A story in yesterday’s New York Times illustrated just how far apart the majority of white men are from the Democratic Party, which they felt deserted them and their concerns a long time ago.
“Democrats are for a bunch of freeloaders in this world as far as I’m concerned,” Gari Day, 63, an Avis bus driver from suburban Detroit, told the Times in a viewpoint that typified others in the story. “Republicans make you work for your money, and try to let you keep it.”
While Democrats generally win the votes of fewer than four in 10 white men, the party is now winning eight of 10 minority voters and a majority of women, who have been a majority of the national electorate since 1984. White men are now just a third of the electorate and are still shrinking, according to the Times.
While the Times story focused on white male Democrats, such as Frank Houston, the chairman of the Democratic Party in Oakland County, Mich., who have not given up on wooing back white males, another story in The Hill highlighted the efforts by Democrats to get more people of color and women to the polls in November.

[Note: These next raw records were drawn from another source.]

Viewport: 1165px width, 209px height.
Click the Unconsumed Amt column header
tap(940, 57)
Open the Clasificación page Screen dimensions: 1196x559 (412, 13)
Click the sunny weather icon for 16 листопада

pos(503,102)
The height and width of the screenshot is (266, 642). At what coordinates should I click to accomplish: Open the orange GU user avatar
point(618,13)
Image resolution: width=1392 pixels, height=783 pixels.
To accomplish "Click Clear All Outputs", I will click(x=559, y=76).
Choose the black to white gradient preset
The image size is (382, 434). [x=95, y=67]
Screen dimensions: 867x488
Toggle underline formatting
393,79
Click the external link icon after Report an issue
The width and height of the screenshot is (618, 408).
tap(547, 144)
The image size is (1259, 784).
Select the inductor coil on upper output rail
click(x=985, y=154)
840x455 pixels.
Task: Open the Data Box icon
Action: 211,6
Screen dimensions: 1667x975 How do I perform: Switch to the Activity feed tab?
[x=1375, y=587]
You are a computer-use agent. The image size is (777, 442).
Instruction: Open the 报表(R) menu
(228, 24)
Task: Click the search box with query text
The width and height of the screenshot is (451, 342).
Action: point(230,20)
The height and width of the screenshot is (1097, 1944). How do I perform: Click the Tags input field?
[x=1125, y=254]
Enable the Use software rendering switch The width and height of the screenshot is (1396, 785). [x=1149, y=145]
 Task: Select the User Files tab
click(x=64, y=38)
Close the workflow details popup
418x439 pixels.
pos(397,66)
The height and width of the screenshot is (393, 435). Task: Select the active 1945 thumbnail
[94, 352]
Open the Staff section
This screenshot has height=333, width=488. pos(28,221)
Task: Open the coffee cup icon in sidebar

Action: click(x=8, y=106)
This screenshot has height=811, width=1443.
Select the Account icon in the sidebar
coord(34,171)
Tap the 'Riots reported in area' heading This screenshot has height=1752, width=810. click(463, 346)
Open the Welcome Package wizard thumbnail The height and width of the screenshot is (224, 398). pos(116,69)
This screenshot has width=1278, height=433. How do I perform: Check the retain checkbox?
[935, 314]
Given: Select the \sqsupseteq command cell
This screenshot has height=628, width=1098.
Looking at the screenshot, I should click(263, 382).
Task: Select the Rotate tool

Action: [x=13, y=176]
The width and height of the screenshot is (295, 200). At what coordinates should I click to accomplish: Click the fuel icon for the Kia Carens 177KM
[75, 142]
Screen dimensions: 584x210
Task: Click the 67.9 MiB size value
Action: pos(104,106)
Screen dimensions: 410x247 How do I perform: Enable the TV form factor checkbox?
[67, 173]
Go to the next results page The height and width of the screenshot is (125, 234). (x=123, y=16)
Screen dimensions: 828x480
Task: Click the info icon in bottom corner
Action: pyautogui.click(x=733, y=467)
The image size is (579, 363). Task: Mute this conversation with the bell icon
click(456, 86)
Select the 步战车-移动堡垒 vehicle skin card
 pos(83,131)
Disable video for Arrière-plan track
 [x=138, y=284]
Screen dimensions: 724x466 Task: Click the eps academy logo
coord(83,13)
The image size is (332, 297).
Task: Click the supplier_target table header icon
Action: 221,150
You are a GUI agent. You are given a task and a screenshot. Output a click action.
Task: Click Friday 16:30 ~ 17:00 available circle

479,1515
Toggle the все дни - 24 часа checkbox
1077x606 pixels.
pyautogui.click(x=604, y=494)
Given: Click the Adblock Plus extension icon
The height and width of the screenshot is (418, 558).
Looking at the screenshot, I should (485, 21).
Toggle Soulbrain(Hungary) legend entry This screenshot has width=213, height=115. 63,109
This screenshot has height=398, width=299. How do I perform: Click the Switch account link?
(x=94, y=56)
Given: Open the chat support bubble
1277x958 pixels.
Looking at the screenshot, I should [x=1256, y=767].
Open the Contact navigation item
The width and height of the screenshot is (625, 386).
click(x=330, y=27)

“Women will determine the Senate, and both parties are targeting women,” Celinda Lake, a Democratic pollster and strategist, told The Hill. “What Republicans are hoping to do is to minimize the Democratic vote among women, and if they can win men by more than they lose women, then they’ll win the election.”
This can be done in part by getting an especially high turnout of unmarried and young women, who “delivered the vote for the Democrats in the Virginia governor’s race,” said Lake, pointing out that unmarried women supported Gov. Terry McAuliffe of Virginia by 42 points.
“That’s why he’s governor — it really muted the disadvantages he had with other groups of voters,” she said.
Democrats are hoping to repeat McAuliffe’s unusual success in getting those groups to turn out in an off-year election, when much of their base tends not to turn out, compared to the GOP base of white men.
In 1994, white male voters helped Republicans take control of the House for the first time in 40 years, and again in 2010.
“You can’t just give Republicans a clear field to play for the votes of white working-class men without putting up some sort of a fight because that just allows them to run the table with these voters, thereby potentially offsetting your burgeoning advantage among minorities, single women, millennials,” Ruy Teixeira, an analyst at the left-leaning Center for American Progress, told the Times.
“I just think Democrats are having a hard time figuring out how to effectively pursue it,” he added.